Le gouvernement prépare une réforme de l'aide fiscale à l'investissement et de la Lodeom dans le projet de loi de finances 2026. Les documents budgétaires pointent l'inefficacité de certains dispositifs, ce qui inquiète les entreprises ultramarines.

Les débats à l'Assemblée nationale s'annoncent houleux. La nouvelle ministre des Outre-mer, Naïma Moutchou, prend ses fonctions au moment où l'exécutif veut réduire des dispositifs fiscaux dont dépendent les économies ultramarines. L'aide à l'investissement productif et la Lodeom, deux piliers du soutien aux entreprises, sont dans le viseur.

Dans les documents transmis au Parlement, le gouvernement annonce un changement de cap. Il veut « réduire les niches sociales » et « réviser les dispositifs jugés inefficaces ». La Lodeom, qui accompagne le développement économique des Outre-mer, est remise en cause. Les inspections générales ont constaté des effets limités sur l'emploi et les marges des entreprises.

La révision des aides fiscales à l'investissement productif est aussi à l'étude. Le coût des dépenses fiscales en France atteint 85,1 milliards d'euros, et le gouvernement compte supprimer ou limiter les dispositifs obsolètes. L'aide à l'investissement, qui a progressé de près de deux tiers en cinq ans, sera réexaminée.

L'impact de ces mesures pourrait être lourd : la réforme vise à réduire d'environ 400 millions d'euros par an les aides, soit près de 40 % du budget actuel pour l'investissement productif ultramarin. Elle diminuerait aussi les taux de réduction d'impôt et de crédit d'impôt, ce qui affecterait le financement des projets.

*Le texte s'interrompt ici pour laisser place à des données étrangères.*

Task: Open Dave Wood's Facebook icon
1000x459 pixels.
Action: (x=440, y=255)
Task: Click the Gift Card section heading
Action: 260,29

La Fédération des entreprises d'Outre-mer (FEDOM) s'oppose fermement à ces changements. Son président, Hervé Mariton, dénonce un « coup de rabot » qui menacerait l'équilibre économique des territoires. Il rappelle que diminuer l'aide fiscale de 30 à 40 % mettrait en danger des entreprises déjà fragiles.

La FEDOM critique aussi le plafonnement uniforme de l'aide fiscale à 7.000 euros par mètre carré pour les projets hôteliers, qui pénaliserait selon elle les projets de luxe indispensables au tourisme. Par ailleurs, la conditionnalité environnementale pour l'acquisition de véhicules lourds ne correspond pas aux normes européennes actuelles.

Sur les délais, la FEDOM juge trop restrictive la date butoir de 2027 pour bénéficier des régimes actuels. Elle réclame des conditions transitoires réalistes et un report à 2028 pour préserver les projets d'envergure.

« Proposer près de 400 millions d'euros de rabot sur un volume d'un milliard par an, c'est déstabiliser massivement l'économie locale », alerte la FEDOM, qui redoute des mouvements sociaux sans précédent.